Aprendi, com o passar do tempo, que posso desculpar e até perdoar erros. Somos humanos, e os erros fazem parte dessa imperfeição inerente a todos nós. No entanto, há um limite tênue e delicado entre os erros que a vulnerabilidade humana explica e a falta de consideração, respeito ou empatia que simplesmente não posso ignorar. Esses não são equívocos momentâneos; são padrões, escolhas, reflexos de valores. Perdoar, sim, eu perdoo. Não carrego ressentimentos como pesos inúteis no coração, mas o perdão não implica esquecimento, e tampouco significa que devo permanecer em lugares ou ao lado de pessoas que me diminuem, que me negligenciam ou que não sabem valorizar o que sou.

Afastar-me é um acto de amor-próprio, um grito silencioso de que o meu bem-estar não é negociável. Sei que a convivência nem sempre é um mar de rosas, que as relações têm altos e baixos, mas também sei reconhecer quando o que dou de mim mesma não é correspondido na mesma medida. E não se trata de esperar que os outros retribuam na exata proporção; não quero pesos ou balanças nas relações, mas apenas uma centelha de reciprocidade, de cuidado genuíno.

Quando sinto que o que ofereço é recebido como se fosse um direito adquirido, e não como um presente merecido, é nesse momento que percebo que o afastamento é necessário. Ele não é uma punição; é uma protecção. Afasto-me não para ferir, mas para curar. Não para magoar, mas para preservar a minha essência.

Deixei para trás a ilusão de que o amor, a amizade ou qualquer laço humano deve ser mantido a qualquer custo. Não, alguns custos são demasiado altos: a minha paz, a minha dignidade, a minha alegria de viver. Quando noto que me encontro a dar mais do que recebo, a tolerar mais do que é justo, a ser menos eu mesma para agradar ou encaixar, então sei que é o momento de partir. Não com rancor, mas com a convicção de que mereço algo melhor, ou simplesmente algo mais leve.

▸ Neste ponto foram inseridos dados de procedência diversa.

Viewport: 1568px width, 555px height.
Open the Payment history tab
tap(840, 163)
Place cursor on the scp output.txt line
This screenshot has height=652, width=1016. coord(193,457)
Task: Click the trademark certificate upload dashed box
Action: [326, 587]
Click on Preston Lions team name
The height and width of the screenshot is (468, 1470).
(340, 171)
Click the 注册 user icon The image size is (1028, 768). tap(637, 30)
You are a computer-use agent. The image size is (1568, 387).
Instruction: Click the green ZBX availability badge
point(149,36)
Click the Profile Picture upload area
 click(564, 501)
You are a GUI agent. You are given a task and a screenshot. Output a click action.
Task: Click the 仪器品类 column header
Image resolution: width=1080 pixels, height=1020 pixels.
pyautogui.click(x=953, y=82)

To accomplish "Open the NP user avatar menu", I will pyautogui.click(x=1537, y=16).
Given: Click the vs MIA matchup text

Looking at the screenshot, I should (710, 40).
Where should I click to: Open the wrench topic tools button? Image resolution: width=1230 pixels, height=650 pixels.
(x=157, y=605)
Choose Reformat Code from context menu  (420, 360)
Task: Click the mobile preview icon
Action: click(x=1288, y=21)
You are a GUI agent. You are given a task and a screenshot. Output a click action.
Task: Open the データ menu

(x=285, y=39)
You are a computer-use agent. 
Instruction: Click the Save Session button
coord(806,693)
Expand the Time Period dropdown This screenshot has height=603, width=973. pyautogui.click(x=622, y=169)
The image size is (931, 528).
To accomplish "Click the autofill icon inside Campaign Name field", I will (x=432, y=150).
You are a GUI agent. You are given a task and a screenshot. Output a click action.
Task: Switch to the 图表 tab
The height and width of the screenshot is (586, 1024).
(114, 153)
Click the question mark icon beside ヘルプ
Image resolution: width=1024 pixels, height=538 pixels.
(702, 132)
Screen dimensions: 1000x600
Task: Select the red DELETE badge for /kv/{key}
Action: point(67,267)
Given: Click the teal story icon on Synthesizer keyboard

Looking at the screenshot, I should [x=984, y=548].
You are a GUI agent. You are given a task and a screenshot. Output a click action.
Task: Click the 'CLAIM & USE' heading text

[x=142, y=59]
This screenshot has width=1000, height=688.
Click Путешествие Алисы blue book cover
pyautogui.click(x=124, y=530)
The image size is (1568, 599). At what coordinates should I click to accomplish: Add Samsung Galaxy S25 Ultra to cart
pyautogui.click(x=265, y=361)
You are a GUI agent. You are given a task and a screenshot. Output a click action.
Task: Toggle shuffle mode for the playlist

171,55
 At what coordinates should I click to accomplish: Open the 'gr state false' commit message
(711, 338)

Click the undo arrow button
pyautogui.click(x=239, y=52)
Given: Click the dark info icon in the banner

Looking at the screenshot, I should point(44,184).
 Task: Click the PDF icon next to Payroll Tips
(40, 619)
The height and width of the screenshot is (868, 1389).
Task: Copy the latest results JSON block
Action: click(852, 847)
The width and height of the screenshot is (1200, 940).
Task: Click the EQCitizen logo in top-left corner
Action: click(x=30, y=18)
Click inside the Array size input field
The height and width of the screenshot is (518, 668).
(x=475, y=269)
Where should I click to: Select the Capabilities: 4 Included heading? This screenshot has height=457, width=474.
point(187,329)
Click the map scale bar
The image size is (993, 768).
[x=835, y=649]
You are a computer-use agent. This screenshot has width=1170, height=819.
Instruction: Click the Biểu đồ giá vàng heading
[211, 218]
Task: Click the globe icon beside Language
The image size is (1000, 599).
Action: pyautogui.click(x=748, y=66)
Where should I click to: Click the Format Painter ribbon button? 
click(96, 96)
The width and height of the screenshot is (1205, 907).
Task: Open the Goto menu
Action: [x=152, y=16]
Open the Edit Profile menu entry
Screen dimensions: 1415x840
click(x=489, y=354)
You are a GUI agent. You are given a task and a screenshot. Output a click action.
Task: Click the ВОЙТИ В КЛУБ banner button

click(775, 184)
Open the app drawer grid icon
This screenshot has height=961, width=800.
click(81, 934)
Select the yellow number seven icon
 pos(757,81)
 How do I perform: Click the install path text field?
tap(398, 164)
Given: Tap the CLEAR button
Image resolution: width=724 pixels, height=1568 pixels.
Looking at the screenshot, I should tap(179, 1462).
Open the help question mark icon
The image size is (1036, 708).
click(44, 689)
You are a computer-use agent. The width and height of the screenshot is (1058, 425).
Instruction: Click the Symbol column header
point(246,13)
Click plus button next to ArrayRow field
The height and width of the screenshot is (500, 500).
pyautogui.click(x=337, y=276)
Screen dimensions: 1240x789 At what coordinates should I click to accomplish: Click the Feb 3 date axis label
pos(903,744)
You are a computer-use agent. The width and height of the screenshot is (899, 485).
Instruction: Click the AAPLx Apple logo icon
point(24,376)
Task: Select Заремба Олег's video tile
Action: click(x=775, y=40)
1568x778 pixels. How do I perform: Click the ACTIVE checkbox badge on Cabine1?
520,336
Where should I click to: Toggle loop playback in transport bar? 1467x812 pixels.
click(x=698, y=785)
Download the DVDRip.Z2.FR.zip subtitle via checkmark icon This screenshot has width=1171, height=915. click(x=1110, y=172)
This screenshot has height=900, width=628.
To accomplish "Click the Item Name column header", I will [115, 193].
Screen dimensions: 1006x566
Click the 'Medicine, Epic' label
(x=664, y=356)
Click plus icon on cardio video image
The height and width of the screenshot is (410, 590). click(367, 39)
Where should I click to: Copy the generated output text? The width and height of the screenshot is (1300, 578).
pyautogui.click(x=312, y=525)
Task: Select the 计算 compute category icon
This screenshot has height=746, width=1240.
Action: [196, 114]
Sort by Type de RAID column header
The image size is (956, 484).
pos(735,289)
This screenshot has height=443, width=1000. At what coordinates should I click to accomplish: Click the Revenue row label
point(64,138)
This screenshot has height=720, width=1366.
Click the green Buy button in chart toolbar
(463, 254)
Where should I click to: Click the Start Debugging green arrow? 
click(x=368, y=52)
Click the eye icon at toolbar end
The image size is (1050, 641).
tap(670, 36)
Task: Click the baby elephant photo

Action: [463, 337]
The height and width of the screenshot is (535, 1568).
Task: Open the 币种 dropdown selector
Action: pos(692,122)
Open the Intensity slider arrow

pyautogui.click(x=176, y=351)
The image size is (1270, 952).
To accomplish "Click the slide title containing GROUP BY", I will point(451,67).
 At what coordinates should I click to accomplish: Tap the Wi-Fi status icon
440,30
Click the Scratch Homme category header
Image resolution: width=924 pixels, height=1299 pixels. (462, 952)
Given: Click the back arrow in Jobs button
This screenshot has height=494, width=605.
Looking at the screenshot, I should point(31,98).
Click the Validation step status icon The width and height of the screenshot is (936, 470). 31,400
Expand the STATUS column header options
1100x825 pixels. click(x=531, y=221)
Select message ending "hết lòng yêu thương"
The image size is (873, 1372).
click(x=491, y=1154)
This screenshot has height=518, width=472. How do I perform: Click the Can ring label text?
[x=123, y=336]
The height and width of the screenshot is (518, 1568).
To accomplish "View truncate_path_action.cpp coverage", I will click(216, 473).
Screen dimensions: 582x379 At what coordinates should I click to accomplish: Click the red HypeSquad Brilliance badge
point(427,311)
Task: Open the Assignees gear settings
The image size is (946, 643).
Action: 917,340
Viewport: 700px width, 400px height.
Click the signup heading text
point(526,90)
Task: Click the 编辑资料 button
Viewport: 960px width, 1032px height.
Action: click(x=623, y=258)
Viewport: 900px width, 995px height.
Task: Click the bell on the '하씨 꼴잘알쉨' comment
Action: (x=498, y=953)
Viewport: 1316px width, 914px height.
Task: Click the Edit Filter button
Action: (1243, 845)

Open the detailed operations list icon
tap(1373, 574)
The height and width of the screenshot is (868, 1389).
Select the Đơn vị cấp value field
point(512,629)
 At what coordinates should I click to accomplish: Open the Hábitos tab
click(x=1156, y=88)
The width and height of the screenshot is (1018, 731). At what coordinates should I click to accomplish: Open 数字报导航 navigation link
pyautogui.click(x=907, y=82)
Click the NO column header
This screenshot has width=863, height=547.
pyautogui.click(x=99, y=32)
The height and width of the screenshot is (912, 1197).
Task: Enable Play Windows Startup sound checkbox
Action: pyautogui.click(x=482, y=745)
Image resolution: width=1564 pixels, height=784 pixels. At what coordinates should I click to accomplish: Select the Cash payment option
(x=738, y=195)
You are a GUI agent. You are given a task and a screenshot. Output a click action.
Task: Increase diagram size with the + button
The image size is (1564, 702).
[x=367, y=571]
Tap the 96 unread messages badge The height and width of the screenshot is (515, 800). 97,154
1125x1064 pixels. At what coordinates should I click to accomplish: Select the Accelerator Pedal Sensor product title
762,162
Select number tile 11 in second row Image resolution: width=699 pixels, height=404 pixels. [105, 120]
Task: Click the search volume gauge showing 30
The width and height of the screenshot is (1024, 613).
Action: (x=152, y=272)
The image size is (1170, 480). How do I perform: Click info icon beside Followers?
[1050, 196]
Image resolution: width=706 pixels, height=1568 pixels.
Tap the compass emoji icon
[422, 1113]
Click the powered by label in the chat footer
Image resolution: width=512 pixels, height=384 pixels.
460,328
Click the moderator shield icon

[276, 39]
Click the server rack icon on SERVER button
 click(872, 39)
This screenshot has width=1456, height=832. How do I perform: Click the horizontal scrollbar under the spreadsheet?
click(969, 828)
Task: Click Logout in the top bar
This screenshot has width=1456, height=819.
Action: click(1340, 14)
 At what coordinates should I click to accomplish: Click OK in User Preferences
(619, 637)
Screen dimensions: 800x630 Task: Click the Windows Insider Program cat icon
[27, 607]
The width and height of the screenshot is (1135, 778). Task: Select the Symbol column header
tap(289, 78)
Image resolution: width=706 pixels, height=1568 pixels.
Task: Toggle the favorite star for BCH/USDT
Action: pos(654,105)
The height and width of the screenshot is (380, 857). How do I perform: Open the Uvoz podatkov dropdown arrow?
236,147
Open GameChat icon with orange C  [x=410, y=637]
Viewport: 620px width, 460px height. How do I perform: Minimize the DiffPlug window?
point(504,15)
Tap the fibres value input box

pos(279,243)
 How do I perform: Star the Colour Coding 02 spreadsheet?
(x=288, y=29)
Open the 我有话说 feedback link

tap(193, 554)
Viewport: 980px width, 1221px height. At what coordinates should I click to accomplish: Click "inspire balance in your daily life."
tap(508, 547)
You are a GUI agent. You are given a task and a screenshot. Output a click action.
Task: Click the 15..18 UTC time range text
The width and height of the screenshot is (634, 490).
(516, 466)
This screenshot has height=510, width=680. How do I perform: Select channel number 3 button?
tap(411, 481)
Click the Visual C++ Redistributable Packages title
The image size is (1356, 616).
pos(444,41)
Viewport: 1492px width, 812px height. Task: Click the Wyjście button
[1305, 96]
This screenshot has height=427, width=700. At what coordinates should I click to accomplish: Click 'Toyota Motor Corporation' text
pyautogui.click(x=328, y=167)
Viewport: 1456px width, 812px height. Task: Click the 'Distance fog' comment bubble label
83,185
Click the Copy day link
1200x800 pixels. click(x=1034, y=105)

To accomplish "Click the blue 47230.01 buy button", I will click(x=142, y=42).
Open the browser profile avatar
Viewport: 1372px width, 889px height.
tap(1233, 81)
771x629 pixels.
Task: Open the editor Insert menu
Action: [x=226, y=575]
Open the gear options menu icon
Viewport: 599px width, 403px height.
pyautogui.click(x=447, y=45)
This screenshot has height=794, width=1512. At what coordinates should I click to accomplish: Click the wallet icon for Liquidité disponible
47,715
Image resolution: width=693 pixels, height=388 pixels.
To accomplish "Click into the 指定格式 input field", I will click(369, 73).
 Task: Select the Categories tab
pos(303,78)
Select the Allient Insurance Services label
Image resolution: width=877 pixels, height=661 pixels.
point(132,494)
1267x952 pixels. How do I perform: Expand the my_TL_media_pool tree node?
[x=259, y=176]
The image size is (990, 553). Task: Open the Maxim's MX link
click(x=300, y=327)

O afastamento não é um fim definitivo, mas um recomeço. É a chance de me redescobrir longe de ambientes que me esgotam. É um acto de reflexão, de autoconhecimento, de aceitação de que nem todas as relações estão destinadas a durar. E tudo bem. Afinal, a vida é um constante aprender, um constante desapegar. Não deixo que o afastamento seja um muro entre mim e o mundo, mas uma ponte para novas possibilidades, novos encontros, e, sobretudo, para um relacionamento mais profundo comigo mesma.

Sei que muitas vezes os outros interpretam o meu afastamento como frieza ou indiferença. Nada poderia estar mais longe da verdade. O que eles não veem é o turbilhão de emoções que antecede essa decisão: a tristeza de perceber que algo que valorizei não tem mais lugar no meu caminho; a dor de aceitar que, por mais que tente, não posso mudar o outro; e, ao mesmo tempo, a força de reconhecer que mudar-me a mim mesma para permanecer não seria justo nem autêntico.

Ao afastar-me, não nego o passado. Honro os momentos bons, as memórias felizes, os instantes de conexão verdadeira que partilhei. Mas também aceito que as pessoas mudam, que os caminhos se separam e que, às vezes, o mais sábio é seguir em frente, mesmo que isso signifique caminhar sozinha por um tempo.

Afasto-me porque acredito que o respeito por mim mesma é o alicerce de qualquer relação saudável. E se esse respeito não vem do outro, é meu dever oferecê-lo a mim mesma. Continuarei a amar, a perdoar, a sentir. Mas jamais permitirei que a ausência de consideração, a falta de empatia ou o descaso me reduzam à sombra de quem realmente sou. E se isso significa afastar-me, então que assim seja.